Games journalism 2019 - Everything is streaming

YongYea is part of Games Radar? I thought he was his own thing, one of those critical let me explain the gaming industry while being a sort of consumer advocate, sort of, and also explaining everything about it to those who listens type.

dive is referring to the games radar story he linked, not the YongYea tweet.

This is literally their entire story:

This “news article” is, in fact, a complete restatement of the Tweet, with the words rearranged, and a little bit of background. Without any attempt to contact the author of the Tweet on which the entire article is based.

Games Journalism is pathetic and sad. But social!

Oh yeah, i was referring to the one Jaosn seems to point at as the worst, but there are other repeating this. I see them as mostly talking heads with a story to repeat to a bunch of listeners. That group that is helping spread this story, they’re not journalist but they are probably getting more eyeballs.

Well, you gotta get over 10 mins for that full monetization.

Is this true?

My God, think of the billions of hours of time that YouTube wastes around the globe due to this policy.

Payday 2 launched in August 2013 and it was a monster hit. The game’s phenomenal popularity ensured the DLC sold by the bucketload and Starbreeze’s share price soared. But internally, Starbreeze was tearing apart. According to multiple sources, Bo and Ulf had a bitter falling out. I’ve been told Ulf, burned out by the making of Payday 2, wanted to make something smaller-scale. Bo, on the other hand, had grander ambitions.

“After Payday 2 was released, he didn’t come to work anymore,” one source said of Ulf Andersson. “I didn’t think much of it, I thought he was a bit burned out and took some time off. After a few months they said he had some back problems and needed more time off. People who knew him more said he’s probably not coming back. After a while everyone knew, but pretended not to. It was a bit weird.”

Bo bought his brother out of his share of the company they co-owned, Varvtre AB, which also happened to be Starbreeze’s largest owner. Ulf, who was the creative chief of Payday while Bo handled business matters, went on to found a new independent developer called 10 Chambers Interactive and set about making a new game titled, perhaps appropriately, GTFO. According to those close to the pair, the brothers do not speak to this day.

Man, that sucks.

Absolutely worth reading - and full of headscratchers. It’s just absurd how quickly they went from being close to insolvency to sinking so much of the new cash into an engine and a VR headset nobody really asked for.

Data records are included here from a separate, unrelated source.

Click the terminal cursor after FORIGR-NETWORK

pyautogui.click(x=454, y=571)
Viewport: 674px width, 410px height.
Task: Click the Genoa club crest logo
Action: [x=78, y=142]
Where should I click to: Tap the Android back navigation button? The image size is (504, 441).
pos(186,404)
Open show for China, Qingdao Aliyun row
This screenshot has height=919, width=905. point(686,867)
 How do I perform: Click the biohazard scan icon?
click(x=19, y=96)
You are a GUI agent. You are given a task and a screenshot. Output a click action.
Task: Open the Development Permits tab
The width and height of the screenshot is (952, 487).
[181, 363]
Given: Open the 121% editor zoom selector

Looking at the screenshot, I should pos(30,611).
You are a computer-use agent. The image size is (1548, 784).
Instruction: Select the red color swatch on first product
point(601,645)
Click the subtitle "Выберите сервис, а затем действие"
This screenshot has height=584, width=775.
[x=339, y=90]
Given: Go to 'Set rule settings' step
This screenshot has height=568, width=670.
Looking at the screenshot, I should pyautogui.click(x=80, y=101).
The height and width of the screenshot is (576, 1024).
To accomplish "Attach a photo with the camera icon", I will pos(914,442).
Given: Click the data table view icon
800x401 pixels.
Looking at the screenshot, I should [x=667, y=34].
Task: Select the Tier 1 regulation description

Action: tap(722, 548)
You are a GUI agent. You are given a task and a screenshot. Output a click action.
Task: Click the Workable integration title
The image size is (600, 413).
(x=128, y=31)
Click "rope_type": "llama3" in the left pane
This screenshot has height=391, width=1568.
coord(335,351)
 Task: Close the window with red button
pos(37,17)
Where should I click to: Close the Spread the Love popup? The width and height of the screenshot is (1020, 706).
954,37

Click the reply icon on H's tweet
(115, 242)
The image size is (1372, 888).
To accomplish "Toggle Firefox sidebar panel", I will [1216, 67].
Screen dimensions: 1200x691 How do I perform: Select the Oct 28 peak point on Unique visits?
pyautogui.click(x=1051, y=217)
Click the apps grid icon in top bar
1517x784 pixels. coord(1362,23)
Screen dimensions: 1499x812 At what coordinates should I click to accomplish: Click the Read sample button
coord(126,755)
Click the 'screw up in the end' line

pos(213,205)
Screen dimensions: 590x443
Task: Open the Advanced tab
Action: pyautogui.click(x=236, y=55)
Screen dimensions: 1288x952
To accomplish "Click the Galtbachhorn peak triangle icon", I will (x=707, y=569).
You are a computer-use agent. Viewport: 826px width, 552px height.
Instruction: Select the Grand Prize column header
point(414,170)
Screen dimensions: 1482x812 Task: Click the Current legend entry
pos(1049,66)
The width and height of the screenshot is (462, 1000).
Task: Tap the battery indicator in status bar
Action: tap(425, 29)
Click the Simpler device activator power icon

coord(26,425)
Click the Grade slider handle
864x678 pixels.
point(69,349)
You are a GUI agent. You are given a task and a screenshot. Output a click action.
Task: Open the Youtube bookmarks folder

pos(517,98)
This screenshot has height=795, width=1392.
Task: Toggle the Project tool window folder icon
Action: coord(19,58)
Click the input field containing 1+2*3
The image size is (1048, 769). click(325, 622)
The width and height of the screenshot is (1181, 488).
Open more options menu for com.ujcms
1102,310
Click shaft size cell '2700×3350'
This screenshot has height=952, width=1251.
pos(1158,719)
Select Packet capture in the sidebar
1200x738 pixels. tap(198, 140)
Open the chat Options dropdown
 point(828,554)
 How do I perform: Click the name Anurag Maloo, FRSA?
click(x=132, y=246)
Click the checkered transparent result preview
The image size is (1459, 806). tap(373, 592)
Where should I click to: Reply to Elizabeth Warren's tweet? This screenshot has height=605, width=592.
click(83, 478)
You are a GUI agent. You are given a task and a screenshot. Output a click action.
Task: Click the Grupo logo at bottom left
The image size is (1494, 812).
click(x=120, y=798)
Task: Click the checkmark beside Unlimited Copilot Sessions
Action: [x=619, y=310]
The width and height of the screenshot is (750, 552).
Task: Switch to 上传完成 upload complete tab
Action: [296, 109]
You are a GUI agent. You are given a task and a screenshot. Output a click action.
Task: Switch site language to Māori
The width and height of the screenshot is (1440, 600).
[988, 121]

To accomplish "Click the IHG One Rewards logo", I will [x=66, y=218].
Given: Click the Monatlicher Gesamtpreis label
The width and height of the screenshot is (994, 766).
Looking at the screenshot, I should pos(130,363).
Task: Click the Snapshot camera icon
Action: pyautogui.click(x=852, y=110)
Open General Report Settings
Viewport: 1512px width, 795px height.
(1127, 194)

Yeah, not only there was personal drama, but from that point onwards, there was a serious mismanagement. Betting in an unfinished, unproven engine, which in the end it had to be abandoned, wasting one year and a half of work. Having two duds one after another (the Raid game and the Walking Dead game), instead of using their strongest license. Wasting money in VR ventures that went nowhere. All together and well, you can’t be surprised what it happened.

At least the article served me to remind me GTFO, I had totally forgotten that game.

It’s too bad when a wrong person gets in charge and runs a company into the ground with their moronic ideas.

But personally I considered Starbreeze dead ever since Machinegames got created.

Now if only Machinegames could create something better than Wolfenstein games.

The article also explains something I never really understood completely before: that even though Starbreeze “bought” Overkill, they bought them with really low-valued Starbreeze stock, which was pretty much most of their stock. So Overkill then owned Starbreeze. So the old Starbreeze was shutdown soon after, and all remaining stuff got moved to the Stockholm offices of Overkill. So even though Starbreeze bough Overkill, in essence, Overkill bought Starbreeze and shut it down.

Ubisoft’s space game Pioneer has morphed into a co-op shooter.


Ubisoft actually rebooted Pioneer once again, transforming it from a non-violent exploration game into a coop multiplayer alien shooter that uses some of Pioneer ’s old features.

I’d say that’s still “canceled” in that Pioneer now is nothing at all like the Pioneer that was.

You summed up why vlogging passed me by. My time is precious, i read fast.

The fact this got cancelled and replaced with yet more alien shooting makes me sad.

Yes, Ubisoft needs its own Destiny too.

Oh wait they already have one with Division. But now it has aliens!

Waypoint may be one of the casualties and could be eliminated entirely.

I have heard (you know, “on the street”) that the changes to Waypoint, while drastic, may actually be helpful to those remaining.

Those remaining? It’s like five people, and they’ve already narrowed their content strategy to basically nothing but podcasts due to not having the staffing for anything else. It’s hard to see how there’s any middle ground between unaffected and eliminated.

(Austin Walker’s post on said content strategy is an interesting contrast to the title of this thread).